À l'approche de la réunion du G20 le 2 avril, un certain nombre d'annonces ont tourné autour de la question dite des paradis fiscaux. J'ignore à vrai dire quelle définition vraiment opératoire on peut donner de ce faux concept. On y mêle joyeusement, peut-être même cyniquement, dans l'esprit du public, divers amalgames. On joue de la répulsion naturelle qu'inspirent les souvenirs de la piraterie, la proximité mémorielle de l'île de la Tortue et des îles Caïman. On l'associe sans complexe à la crise, aux fonds spéculatifs, aux comptes en banque des mafieux, et à leurs crimes, à la corruption des politiciens.
On se prépare donc, contre les paradis fiscaux, ou soi-disant tels, des mesures poudre aux yeux qui donneront satisfaction à quelques charmeurs de serpents.
Dans une moderne version du Dictionnaire des idées reçues Flaubert écrirait certainement à la rubrique de ces pays : "tonner contre".
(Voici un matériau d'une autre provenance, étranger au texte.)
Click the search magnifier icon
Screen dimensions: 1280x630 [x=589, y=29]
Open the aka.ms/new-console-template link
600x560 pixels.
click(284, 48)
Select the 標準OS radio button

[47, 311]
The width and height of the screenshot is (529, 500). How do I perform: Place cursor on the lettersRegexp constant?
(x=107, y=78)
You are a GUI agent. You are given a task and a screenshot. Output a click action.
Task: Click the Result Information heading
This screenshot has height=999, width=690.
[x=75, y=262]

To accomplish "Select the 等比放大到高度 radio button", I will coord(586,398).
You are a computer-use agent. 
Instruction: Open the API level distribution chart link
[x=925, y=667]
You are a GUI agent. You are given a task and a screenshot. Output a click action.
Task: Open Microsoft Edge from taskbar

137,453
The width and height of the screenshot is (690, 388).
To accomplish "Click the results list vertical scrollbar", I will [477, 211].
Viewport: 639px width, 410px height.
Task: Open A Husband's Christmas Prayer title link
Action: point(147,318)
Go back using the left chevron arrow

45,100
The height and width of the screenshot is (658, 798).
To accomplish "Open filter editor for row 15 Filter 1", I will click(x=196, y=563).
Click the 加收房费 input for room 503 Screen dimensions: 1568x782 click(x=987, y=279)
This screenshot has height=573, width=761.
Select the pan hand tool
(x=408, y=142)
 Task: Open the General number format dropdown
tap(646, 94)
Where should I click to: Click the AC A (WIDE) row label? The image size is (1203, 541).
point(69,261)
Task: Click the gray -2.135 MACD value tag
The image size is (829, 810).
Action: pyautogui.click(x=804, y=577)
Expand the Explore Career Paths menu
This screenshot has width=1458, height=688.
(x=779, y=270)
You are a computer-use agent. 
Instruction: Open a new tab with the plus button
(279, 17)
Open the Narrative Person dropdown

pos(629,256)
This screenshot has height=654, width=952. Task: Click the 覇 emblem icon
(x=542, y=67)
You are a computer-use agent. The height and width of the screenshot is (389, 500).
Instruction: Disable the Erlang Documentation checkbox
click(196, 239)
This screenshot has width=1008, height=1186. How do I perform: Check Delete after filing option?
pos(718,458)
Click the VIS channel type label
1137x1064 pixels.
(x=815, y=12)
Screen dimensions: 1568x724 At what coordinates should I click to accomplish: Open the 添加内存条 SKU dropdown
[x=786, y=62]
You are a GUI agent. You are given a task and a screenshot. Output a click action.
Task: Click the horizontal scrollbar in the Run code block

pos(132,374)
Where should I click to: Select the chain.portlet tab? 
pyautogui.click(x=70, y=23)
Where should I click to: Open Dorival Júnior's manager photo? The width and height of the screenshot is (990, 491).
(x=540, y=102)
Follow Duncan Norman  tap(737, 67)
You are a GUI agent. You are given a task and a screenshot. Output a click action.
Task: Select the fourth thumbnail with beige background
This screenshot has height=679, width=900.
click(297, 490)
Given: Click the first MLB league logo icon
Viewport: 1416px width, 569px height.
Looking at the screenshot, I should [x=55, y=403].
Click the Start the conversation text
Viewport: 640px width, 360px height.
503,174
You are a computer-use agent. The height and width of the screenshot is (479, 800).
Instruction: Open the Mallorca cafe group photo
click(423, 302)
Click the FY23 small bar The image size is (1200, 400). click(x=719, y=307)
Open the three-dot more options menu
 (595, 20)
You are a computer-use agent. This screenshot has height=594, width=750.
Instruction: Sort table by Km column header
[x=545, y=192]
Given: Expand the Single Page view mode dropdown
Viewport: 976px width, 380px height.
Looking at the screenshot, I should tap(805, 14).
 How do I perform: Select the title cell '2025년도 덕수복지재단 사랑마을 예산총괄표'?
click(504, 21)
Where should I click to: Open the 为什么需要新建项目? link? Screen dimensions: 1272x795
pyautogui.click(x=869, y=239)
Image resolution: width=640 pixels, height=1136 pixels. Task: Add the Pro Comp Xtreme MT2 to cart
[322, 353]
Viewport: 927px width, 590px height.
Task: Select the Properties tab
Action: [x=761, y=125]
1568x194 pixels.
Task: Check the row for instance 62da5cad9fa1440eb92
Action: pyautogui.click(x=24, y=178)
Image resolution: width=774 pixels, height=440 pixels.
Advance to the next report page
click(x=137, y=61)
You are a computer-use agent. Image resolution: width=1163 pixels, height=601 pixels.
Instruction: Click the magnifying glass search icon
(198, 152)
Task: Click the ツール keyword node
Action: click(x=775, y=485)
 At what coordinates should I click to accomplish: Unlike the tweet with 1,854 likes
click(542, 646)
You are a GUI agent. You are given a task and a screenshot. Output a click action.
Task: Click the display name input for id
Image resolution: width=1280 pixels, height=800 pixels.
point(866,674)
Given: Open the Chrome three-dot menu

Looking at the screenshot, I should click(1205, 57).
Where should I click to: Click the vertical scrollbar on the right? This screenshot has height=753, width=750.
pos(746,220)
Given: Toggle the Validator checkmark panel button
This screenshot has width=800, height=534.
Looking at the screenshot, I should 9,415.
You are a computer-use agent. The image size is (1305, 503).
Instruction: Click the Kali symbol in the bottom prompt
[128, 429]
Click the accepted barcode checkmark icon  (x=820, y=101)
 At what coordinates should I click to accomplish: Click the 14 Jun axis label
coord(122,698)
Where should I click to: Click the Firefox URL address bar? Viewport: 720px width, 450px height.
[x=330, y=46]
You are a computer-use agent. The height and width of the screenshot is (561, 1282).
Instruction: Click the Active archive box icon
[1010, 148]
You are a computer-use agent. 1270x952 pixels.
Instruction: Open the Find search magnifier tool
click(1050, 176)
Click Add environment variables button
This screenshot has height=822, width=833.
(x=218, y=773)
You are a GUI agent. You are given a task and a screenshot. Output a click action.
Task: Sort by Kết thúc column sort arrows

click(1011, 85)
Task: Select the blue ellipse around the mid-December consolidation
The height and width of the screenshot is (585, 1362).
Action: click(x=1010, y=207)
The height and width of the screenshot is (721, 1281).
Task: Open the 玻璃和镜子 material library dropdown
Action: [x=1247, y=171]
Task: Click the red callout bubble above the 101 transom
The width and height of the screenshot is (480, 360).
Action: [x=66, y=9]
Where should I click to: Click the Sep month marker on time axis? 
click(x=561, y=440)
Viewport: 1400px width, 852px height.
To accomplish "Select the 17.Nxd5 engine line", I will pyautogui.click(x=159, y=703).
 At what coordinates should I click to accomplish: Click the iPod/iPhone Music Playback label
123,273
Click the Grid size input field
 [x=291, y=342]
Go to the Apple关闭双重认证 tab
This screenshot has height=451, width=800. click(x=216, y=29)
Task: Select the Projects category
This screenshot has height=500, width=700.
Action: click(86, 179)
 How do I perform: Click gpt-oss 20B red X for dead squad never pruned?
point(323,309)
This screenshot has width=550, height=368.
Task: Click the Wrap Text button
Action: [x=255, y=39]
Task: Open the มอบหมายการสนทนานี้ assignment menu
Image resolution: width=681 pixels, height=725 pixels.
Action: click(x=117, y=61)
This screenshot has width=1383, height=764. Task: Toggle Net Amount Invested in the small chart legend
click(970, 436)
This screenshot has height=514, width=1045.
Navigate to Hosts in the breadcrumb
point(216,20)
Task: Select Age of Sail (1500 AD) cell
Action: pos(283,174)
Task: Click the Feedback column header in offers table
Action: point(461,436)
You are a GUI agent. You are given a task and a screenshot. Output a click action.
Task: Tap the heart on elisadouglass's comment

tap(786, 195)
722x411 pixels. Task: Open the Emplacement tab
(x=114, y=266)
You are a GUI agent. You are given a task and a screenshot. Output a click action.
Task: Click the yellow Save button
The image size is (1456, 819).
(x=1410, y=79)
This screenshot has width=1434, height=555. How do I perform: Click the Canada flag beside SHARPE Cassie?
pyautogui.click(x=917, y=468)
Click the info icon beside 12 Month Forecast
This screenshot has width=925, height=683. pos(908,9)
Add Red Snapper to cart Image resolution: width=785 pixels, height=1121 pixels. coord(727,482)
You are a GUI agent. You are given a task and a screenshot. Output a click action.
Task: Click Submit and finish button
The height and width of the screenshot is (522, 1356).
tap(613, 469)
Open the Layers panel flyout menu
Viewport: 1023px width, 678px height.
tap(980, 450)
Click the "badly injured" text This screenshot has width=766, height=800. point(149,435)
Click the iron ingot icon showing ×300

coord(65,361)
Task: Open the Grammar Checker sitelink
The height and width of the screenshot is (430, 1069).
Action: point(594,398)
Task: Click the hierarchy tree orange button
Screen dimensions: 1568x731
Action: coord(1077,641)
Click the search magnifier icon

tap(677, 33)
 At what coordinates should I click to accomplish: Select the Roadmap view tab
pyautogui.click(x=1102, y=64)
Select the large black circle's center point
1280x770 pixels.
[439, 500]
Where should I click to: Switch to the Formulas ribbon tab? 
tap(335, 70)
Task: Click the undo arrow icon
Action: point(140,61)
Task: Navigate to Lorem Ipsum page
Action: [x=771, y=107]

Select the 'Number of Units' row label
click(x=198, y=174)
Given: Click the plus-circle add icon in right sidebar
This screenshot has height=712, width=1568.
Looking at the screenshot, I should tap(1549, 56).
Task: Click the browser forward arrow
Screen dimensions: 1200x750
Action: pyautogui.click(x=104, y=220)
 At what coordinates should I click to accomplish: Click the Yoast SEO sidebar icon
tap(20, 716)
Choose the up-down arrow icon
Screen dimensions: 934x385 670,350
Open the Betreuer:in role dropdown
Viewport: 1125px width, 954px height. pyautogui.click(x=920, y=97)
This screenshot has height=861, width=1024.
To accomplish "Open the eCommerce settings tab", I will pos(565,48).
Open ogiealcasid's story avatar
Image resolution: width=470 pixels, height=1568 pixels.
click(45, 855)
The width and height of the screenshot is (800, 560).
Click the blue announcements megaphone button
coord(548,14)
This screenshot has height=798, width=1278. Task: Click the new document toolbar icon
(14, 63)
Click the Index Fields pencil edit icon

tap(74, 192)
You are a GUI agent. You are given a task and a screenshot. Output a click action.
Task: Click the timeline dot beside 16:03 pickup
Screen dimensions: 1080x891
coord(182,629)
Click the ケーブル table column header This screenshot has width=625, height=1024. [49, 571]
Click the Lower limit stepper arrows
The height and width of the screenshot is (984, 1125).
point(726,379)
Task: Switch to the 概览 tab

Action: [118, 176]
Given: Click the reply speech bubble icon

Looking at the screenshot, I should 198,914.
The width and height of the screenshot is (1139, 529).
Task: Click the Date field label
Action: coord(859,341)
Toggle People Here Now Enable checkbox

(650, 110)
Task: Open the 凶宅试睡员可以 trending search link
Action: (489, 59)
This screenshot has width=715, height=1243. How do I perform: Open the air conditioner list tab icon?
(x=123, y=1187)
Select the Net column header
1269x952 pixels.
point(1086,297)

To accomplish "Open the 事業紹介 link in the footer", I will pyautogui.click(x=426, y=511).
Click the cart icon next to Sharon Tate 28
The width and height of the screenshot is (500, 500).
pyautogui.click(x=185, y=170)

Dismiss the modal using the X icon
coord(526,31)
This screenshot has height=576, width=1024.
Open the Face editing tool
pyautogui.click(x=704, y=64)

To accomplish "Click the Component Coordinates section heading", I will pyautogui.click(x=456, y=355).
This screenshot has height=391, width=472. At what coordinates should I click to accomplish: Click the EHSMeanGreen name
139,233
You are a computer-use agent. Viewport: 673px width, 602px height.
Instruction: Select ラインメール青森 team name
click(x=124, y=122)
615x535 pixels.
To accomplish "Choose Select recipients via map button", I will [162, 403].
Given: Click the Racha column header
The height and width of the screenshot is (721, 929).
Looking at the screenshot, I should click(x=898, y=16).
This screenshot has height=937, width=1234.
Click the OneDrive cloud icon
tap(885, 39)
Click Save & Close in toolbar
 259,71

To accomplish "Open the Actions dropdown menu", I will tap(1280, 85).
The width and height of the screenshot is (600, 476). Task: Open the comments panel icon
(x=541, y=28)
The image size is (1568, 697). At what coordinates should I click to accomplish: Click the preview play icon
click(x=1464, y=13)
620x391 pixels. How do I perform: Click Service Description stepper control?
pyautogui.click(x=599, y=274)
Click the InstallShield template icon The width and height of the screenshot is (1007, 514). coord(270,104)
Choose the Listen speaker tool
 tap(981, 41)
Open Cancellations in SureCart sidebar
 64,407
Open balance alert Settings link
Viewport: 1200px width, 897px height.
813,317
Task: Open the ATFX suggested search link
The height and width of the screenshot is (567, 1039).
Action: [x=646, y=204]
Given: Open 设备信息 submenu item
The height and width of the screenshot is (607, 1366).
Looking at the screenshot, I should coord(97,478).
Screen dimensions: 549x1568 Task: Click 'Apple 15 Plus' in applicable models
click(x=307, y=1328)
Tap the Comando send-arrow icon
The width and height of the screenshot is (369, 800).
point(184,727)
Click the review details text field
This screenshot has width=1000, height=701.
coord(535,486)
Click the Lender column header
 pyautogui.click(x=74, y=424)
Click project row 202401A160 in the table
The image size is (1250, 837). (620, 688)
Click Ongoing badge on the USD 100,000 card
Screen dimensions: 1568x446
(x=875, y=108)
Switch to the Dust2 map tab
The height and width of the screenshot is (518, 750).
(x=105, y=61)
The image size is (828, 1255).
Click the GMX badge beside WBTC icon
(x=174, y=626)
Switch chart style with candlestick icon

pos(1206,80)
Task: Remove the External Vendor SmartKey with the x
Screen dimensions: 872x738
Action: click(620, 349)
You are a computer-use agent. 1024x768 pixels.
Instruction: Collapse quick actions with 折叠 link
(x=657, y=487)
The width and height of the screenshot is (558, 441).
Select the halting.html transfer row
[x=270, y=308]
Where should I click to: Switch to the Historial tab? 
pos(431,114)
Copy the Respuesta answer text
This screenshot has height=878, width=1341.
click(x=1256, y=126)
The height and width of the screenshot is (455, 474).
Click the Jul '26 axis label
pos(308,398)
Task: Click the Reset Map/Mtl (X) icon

Qui oserait d'ailleurs en dire du bien ?
Pourtant, le journal même de la bien-pensance, le quotidien Le Monde vient de consacrer quelques articles à ce sujet à la mode.
Ô surprise, on apprend de cet organe indiscutable que l'univers nous envie que
"Londres ou New York sont aussi des paradis fiscaux car on ne peut pas dissocier Jersey de la City de Londres, les îles Caïman de New York, le Luxembourg du continent européen. C'est cousin cousine". (Le Monde en ligne le 24 mars)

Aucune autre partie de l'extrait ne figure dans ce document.